The specific danger of nuclear weapons is that radiation can be a slow killer. It can take years or even decades for cancers caused by exposure to develop. This is the problem thousands of surviving atomic veterans face today. Currently, the majority of their medical claims are denied because these veterans can’t “prove” the connection between their past radiation exposure and their current health problems.
In July, Rep. Dina Titus (D-NV) introduced legislation that would address this injustice. The Providing Radiation Exposed Servicemembers Undisputed Medical Eligibility (PRESUME) Act aims to remove bureaucratic hurdles for atomic veterans seeking Department of Veterans Affairs (VA) benefits — most importantly, disability compensation for illnesses caused by radiation exposure. While the 1990 Radiation Exposure Compensation Act does compensate atomic veterans, it's a one-time payment and does not resolve the barriers they face when seeking long-term disability and medical care from the VA.
Justice and compensation for atomic veterans should not be controversial. As these men and women face aggressive cancers, respiratory disease and neurological decline, they are asked to produce evidence the government itself failed to collect.
I know all too well how the trauma from nuclear weapons reverberates across families and across generations. No one could save my grandfather from the impact, but it’s not too late to save so many others.

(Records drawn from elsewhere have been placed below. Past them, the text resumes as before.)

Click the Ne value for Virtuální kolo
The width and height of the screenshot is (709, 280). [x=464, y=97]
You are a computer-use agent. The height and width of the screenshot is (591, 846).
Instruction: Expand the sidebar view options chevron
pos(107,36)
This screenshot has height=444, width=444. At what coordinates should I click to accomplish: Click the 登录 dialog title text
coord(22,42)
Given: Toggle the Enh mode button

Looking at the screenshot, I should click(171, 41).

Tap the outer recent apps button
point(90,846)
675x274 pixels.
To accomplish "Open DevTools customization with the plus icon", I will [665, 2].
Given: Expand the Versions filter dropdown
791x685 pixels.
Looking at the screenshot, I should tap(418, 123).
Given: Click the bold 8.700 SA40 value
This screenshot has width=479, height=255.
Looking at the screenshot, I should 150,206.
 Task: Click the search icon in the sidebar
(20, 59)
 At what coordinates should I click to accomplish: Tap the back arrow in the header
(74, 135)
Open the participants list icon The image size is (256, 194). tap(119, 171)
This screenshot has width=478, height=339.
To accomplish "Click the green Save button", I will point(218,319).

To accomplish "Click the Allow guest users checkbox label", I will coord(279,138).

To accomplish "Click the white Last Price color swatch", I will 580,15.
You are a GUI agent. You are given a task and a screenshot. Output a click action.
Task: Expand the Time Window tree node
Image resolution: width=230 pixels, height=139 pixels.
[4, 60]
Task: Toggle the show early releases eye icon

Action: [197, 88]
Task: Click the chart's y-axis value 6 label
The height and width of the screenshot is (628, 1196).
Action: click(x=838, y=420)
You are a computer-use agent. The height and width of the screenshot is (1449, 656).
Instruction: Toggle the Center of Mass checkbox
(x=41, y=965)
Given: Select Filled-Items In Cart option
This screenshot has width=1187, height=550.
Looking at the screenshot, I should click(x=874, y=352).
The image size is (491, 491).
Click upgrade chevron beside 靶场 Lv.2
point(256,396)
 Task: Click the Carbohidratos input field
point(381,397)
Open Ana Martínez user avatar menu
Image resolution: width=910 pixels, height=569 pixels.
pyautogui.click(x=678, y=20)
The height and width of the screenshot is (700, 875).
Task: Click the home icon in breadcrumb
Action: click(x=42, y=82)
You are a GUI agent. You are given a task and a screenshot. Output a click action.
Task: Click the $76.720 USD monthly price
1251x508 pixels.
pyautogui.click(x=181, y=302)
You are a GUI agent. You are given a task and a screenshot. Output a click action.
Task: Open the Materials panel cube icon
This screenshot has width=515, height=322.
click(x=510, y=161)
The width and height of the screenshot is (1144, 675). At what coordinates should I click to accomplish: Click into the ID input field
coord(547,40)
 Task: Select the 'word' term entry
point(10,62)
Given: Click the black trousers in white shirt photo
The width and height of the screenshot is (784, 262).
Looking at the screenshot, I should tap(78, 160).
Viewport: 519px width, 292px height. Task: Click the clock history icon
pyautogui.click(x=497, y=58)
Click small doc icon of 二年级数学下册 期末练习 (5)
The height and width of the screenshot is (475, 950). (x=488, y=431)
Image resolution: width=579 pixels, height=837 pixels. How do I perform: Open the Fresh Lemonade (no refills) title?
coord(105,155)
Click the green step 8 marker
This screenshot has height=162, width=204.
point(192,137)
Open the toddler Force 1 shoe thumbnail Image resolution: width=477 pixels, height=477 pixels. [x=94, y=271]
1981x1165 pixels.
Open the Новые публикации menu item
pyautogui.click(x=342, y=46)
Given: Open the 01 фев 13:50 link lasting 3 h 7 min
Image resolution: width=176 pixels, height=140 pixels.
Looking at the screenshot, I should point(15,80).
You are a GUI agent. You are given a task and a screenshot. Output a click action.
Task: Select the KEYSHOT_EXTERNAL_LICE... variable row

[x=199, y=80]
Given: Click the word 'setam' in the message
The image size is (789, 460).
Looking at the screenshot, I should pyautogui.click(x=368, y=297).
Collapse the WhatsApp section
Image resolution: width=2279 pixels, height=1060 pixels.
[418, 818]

The expiration of New START threatens to normalize a future in which nuclear weapons once again become tools of competition rather than instruments of last resort. If we fail to care for the veterans we thrust into harm’s way, we risk repeating history — not learning from it.
Victoria Kelly is the co-producer of the PBS documentary, Atomic Echoes: Untold Stories from World War II, and the author of three books of fiction and poetry, including Homefront, published by the University of Nevada Press.